Гумилев 'не узнает' Россию во вставшей из кровавого хаоса Советской Республике — но он и реальную старорежимную Россию отказывается разглядеть под блоковскими туманами. По броскому, но точному определению новейшей исследовательницы (новейшей — в том смысле, что высказалась в постперестроечную эпоху и — с яростным православным пафосом), Гумилев не замечает ни Свиной, ни Святой Руси: Свиная ему неинтересна, Святая неосуществима[2].
То есть: место России — свято, а России — нет.
И еще раз: что же есть? Европа?
Оставим Германию — ее в гумилевской вселенной нет 'по определению'. Германия — для Блока. Сумрачный гений. Для Гумилева — острый галльский смысл: ясность, точность, стихия света. Аполлон выше Диониса.
Но и в исторической колыбели Аполлона, в Средиземноморье, он не видит настоящей воплощенности. 'Рафаэль не греет, а слепит, в Буонаротти страшно совершенство'. Все — мираж, марево, шутка, а на самом деле — 'никого… ничего'. На самом деле — драка, бойня: итальянцы бесславно гибнут в Абиссинии (хочется приписать Гумилеву предвидение Муссолиниевской агрессии, но это отклик на итало- эфиопскую войну 1895–1896 годов).

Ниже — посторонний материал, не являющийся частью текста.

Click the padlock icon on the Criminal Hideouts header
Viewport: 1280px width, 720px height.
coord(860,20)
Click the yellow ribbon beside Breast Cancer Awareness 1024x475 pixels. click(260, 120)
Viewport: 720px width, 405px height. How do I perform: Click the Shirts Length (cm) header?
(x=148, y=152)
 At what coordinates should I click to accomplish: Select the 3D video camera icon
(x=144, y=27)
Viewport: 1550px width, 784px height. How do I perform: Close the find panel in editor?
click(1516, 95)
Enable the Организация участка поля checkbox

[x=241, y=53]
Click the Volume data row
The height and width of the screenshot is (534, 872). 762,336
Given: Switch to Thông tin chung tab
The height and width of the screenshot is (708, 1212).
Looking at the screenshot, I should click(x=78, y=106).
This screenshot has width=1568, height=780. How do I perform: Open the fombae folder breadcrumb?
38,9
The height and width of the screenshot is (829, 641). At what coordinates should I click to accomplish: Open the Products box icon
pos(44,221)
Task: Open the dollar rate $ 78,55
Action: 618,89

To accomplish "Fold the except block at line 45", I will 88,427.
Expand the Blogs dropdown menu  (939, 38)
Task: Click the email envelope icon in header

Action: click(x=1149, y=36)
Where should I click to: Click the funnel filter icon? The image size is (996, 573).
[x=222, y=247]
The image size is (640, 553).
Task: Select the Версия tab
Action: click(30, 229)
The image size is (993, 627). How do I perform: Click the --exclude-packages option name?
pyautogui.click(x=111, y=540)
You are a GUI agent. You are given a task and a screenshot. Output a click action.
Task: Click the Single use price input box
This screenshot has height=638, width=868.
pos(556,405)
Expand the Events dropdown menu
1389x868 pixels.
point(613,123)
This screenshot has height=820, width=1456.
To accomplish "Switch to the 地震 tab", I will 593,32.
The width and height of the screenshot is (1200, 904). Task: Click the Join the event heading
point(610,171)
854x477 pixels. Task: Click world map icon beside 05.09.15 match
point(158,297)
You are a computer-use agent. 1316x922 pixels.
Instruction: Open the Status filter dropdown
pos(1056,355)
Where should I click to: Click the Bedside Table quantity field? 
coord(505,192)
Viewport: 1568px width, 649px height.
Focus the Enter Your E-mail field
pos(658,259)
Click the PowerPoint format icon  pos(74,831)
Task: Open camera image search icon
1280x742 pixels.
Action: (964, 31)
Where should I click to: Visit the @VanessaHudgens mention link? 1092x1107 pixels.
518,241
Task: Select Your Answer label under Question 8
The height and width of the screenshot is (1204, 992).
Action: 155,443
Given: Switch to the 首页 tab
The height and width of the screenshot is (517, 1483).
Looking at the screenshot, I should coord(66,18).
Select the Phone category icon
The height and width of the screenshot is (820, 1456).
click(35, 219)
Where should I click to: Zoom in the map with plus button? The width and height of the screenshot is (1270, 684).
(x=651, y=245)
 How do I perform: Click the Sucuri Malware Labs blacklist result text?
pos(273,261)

Испания? Только в связи с Вечным Странником Колумбом. Как и Америка. Америка — не страна, не вариант цивилизации, не цитадель капитала, не апофеоз техницизма (как в поэтических схемах того времени). Америка — всего лишь окно в 'иное бытие', чтобы спастись из старой Европы.
Старая Европа, и католическая, и протестантская — обессиливающий плен духа. Кровь бунтует 'в гранитных венах сумрачных церквей'. Хочется бежать из-под этих темных сводов!
Но и ислам — такая же ловушка. Камень Каабы — 'подделка'. Мыши съели 'три волоска из бороды пророка'… Безумие.
Но ветер с востока — тема особая. Любимейшая точка мироздания — Франция. Образ вечно милый, сон, мечта. Но тоже — развоплощена: бессильна перед германской мощью. 'Франция, на лик твой просветленный я еще, еще раз обернусь и как в омут погружусь бездонный, в дикую мою, родную Русь'.